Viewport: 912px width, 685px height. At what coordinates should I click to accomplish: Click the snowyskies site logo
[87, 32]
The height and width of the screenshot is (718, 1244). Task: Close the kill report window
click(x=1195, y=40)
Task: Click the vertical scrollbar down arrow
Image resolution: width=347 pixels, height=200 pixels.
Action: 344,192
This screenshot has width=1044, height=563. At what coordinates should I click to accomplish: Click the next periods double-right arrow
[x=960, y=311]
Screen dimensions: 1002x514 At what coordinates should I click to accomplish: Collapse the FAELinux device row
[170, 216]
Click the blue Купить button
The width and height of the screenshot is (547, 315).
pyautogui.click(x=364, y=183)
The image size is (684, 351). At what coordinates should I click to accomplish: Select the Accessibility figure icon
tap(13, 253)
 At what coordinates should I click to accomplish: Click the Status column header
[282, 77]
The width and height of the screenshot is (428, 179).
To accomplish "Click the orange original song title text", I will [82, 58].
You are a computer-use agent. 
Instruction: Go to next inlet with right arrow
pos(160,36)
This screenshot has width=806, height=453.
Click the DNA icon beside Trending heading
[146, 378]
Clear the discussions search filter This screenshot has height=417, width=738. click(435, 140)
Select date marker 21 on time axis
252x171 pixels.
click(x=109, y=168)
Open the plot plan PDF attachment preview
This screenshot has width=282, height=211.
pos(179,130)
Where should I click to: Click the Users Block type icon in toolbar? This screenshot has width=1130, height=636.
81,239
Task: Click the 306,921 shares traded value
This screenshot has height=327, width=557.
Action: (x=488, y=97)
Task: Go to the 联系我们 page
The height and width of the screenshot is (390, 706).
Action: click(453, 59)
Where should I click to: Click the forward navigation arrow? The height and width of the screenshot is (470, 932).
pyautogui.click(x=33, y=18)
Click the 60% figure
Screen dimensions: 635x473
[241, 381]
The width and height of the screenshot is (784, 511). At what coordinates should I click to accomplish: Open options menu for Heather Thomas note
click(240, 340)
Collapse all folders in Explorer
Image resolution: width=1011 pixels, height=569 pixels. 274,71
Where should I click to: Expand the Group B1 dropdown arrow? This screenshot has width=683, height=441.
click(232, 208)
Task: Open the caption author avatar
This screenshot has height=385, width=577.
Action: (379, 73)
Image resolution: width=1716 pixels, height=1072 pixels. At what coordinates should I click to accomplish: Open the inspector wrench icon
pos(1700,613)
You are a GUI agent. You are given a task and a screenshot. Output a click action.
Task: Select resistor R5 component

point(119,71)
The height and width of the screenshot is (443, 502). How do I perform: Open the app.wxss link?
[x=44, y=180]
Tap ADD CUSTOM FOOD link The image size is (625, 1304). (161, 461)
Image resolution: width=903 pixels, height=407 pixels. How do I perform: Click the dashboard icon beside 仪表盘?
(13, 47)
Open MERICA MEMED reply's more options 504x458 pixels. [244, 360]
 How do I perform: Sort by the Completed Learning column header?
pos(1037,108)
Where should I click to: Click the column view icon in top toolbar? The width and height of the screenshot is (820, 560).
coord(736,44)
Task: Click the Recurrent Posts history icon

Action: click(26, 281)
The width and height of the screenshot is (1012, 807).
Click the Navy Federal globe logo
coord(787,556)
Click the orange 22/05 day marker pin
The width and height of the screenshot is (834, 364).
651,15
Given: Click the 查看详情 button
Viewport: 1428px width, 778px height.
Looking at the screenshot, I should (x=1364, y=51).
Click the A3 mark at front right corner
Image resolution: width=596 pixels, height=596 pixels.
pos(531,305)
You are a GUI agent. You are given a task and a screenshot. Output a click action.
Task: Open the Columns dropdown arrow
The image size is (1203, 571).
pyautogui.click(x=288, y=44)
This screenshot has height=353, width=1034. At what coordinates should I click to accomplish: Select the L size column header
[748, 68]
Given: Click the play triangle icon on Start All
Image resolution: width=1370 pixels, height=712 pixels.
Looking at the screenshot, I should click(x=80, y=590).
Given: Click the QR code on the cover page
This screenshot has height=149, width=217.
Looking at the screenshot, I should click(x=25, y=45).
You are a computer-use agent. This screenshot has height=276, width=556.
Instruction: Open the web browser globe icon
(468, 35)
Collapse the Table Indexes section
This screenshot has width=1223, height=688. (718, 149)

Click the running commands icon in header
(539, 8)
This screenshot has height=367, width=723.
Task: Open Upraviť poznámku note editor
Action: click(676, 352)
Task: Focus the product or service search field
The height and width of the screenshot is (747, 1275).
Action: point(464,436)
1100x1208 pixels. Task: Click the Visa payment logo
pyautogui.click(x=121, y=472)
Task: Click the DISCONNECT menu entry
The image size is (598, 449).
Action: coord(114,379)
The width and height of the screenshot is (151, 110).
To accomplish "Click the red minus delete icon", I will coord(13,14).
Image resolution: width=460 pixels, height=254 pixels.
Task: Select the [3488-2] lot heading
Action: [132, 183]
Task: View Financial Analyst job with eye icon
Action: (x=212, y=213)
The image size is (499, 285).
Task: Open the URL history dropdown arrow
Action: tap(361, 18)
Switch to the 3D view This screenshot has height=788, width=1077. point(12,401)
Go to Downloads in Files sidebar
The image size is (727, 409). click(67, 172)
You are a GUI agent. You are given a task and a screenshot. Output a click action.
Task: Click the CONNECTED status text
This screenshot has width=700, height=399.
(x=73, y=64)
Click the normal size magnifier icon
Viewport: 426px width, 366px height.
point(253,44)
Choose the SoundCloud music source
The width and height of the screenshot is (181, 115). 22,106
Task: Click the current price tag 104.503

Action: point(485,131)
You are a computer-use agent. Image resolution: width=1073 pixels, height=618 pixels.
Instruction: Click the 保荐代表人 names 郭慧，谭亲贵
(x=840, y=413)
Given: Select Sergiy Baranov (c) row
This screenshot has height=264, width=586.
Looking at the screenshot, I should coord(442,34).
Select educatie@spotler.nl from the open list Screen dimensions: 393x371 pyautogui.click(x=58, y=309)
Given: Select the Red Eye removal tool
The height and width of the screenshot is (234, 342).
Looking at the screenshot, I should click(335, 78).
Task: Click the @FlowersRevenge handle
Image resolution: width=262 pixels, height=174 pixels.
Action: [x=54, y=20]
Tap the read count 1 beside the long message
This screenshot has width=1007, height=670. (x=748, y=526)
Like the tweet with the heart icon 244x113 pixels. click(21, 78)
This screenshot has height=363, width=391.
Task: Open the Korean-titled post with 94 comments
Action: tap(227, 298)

● GIVEN REQUEST
Set out every line of the items above as a numbered list in their original order, skipping any blank lines.

● ANSWER TO THE EXERCISE
1. Viewport: 912px width, 685px height. At what coordinates should I click to accomplish: Click the snowyskies site logo
2. [87, 32]
3. The height and width of the screenshot is (718, 1244). Task: Close the kill report window
4. click(x=1195, y=40)
5. Task: Click the vertical scrollbar down arrow
6. Image resolution: width=347 pixels, height=200 pixels.
7. Action: 344,192
8. This screenshot has width=1044, height=563. At what coordinates should I click to accomplish: Click the next periods double-right arrow
9. [x=960, y=311]
10. Screen dimensions: 1002x514 At what coordinates should I click to accomplish: Collapse the FAELinux device row
11. [170, 216]
12. Click the blue Купить button
13. The width and height of the screenshot is (547, 315).
14. pyautogui.click(x=364, y=183)
15. The image size is (684, 351). At what coordinates should I click to accomplish: Select the Accessibility figure icon
16. tap(13, 253)
17.  At what coordinates should I click to accomplish: Click the Status column header
18. [282, 77]
19. The width and height of the screenshot is (428, 179).
20. To accomplish "Click the orange original song title text", I will [82, 58].
21. You are a computer-use agent. 
22. Instruction: Go to next inlet with right arrow
23. pos(160,36)
24. This screenshot has width=806, height=453.
25. Click the DNA icon beside Trending heading
26. [146, 378]
27. Clear the discussions search filter This screenshot has height=417, width=738. click(435, 140)
28. Select date marker 21 on time axis
29. 252x171 pixels.
30. click(x=109, y=168)
31. Open the plot plan PDF attachment preview
32. This screenshot has width=282, height=211.
33. pos(179,130)
34. Where should I click to: Click the Users Block type icon in toolbar? This screenshot has width=1130, height=636.
35. 81,239
36. Task: Click the 306,921 shares traded value
37. This screenshot has height=327, width=557.
38. Action: (x=488, y=97)
39. Task: Go to the 联系我们 page
40. The height and width of the screenshot is (390, 706).
41. Action: click(453, 59)
42. Where should I click to: Click the forward navigation arrow? The height and width of the screenshot is (470, 932).
43. pyautogui.click(x=33, y=18)
44. Click the 60% figure
45. Screen dimensions: 635x473
46. [241, 381]
47. The width and height of the screenshot is (784, 511). At what coordinates should I click to accomplish: Open options menu for Heather Thomas note
48. click(240, 340)
49. Collapse all folders in Explorer
50. Image resolution: width=1011 pixels, height=569 pixels. 274,71
51. Where should I click to: Expand the Group B1 dropdown arrow? This screenshot has width=683, height=441.
52. click(232, 208)
53. Task: Open the caption author avatar
54. This screenshot has height=385, width=577.
55. Action: (379, 73)
56. Image resolution: width=1716 pixels, height=1072 pixels. At what coordinates should I click to accomplish: Open the inspector wrench icon
57. pos(1700,613)
58. You are a GUI agent. You are given a task and a screenshot. Output a click action.
59. Task: Select resistor R5 component
60. point(119,71)
61. The height and width of the screenshot is (443, 502). How do I perform: Open the app.wxss link?
62. [x=44, y=180]
63. Tap ADD CUSTOM FOOD link The image size is (625, 1304). (161, 461)
64. Image resolution: width=903 pixels, height=407 pixels. How do I perform: Click the dashboard icon beside 仪表盘?
65. (13, 47)
66. Open MERICA MEMED reply's more options 504x458 pixels. [244, 360]
67.  How do I perform: Sort by the Completed Learning column header?
68. pos(1037,108)
69. Where should I click to: Click the column view icon in top toolbar? The width and height of the screenshot is (820, 560).
70. coord(736,44)
71. Task: Click the Recurrent Posts history icon
72. Action: click(26, 281)
73. The width and height of the screenshot is (1012, 807).
74. Click the Navy Federal globe logo
75. coord(787,556)
76. Click the orange 22/05 day marker pin
77. The width and height of the screenshot is (834, 364).
78. 651,15
79. Given: Click the 查看详情 button
80. Viewport: 1428px width, 778px height.
81. Looking at the screenshot, I should (x=1364, y=51).
82. Click the A3 mark at front right corner
83. Image resolution: width=596 pixels, height=596 pixels.
84. pos(531,305)
85. You are a GUI agent. You are given a task and a screenshot. Output a click action.
86. Task: Open the Columns dropdown arrow
87. The image size is (1203, 571).
88. pyautogui.click(x=288, y=44)
89. This screenshot has height=353, width=1034. At what coordinates should I click to accomplish: Select the L size column header
90. [748, 68]
91. Given: Click the play triangle icon on Start All
92. Image resolution: width=1370 pixels, height=712 pixels.
93. Looking at the screenshot, I should click(x=80, y=590).
94. Given: Click the QR code on the cover page
95. This screenshot has height=149, width=217.
96. Looking at the screenshot, I should click(x=25, y=45).
97. You are a computer-use agent. This screenshot has height=276, width=556.
98. Instruction: Open the web browser globe icon
99. (468, 35)
100. Collapse the Table Indexes section
101. This screenshot has width=1223, height=688. (718, 149)
102. Click the running commands icon in header
103. (539, 8)
104. This screenshot has height=367, width=723.
105. Task: Open Upraviť poznámku note editor
106. Action: click(676, 352)
107. Task: Focus the product or service search field
108. The height and width of the screenshot is (747, 1275).
109. Action: point(464,436)
110. 1100x1208 pixels. Task: Click the Visa payment logo
111. pyautogui.click(x=121, y=472)
112. Task: Click the DISCONNECT menu entry
113. The image size is (598, 449).
114. Action: coord(114,379)
115. The width and height of the screenshot is (151, 110).
116. To accomplish "Click the red minus delete icon", I will coord(13,14).
117. Image resolution: width=460 pixels, height=254 pixels.
118. Task: Select the [3488-2] lot heading
119. Action: [132, 183]
120. Task: View Financial Analyst job with eye icon
121. Action: (x=212, y=213)
122. The image size is (499, 285).
123. Task: Open the URL history dropdown arrow
124. Action: tap(361, 18)
125. Switch to the 3D view This screenshot has height=788, width=1077. point(12,401)
126. Go to Downloads in Files sidebar
127. The image size is (727, 409). click(67, 172)
128. You are a GUI agent. You are given a task and a screenshot. Output a click action.
129. Task: Click the CONNECTED status text
130. This screenshot has width=700, height=399.
131. (x=73, y=64)
132. Click the normal size magnifier icon
133. Viewport: 426px width, 366px height.
134. point(253,44)
135. Choose the SoundCloud music source
136. The width and height of the screenshot is (181, 115). 22,106
137. Task: Click the current price tag 104.503
138. Action: point(485,131)
139. You are a computer-use agent. Image resolution: width=1073 pixels, height=618 pixels.
140. Instruction: Click the 保荐代表人 names 郭慧，谭亲贵
141. (x=840, y=413)
142. Given: Select Sergiy Baranov (c) row
143. This screenshot has height=264, width=586.
144. Looking at the screenshot, I should coord(442,34).
145. Select educatie@spotler.nl from the open list Screen dimensions: 393x371 pyautogui.click(x=58, y=309)
146. Given: Select the Red Eye removal tool
147. The height and width of the screenshot is (234, 342).
148. Looking at the screenshot, I should click(335, 78).
149. Task: Click the @FlowersRevenge handle
150. Image resolution: width=262 pixels, height=174 pixels.
151. Action: [x=54, y=20]
152. Tap the read count 1 beside the long message
153. This screenshot has width=1007, height=670. (x=748, y=526)
154. Like the tweet with the heart icon 244x113 pixels. click(21, 78)
155. This screenshot has height=363, width=391.
156. Task: Open the Korean-titled post with 94 comments
157. Action: tap(227, 298)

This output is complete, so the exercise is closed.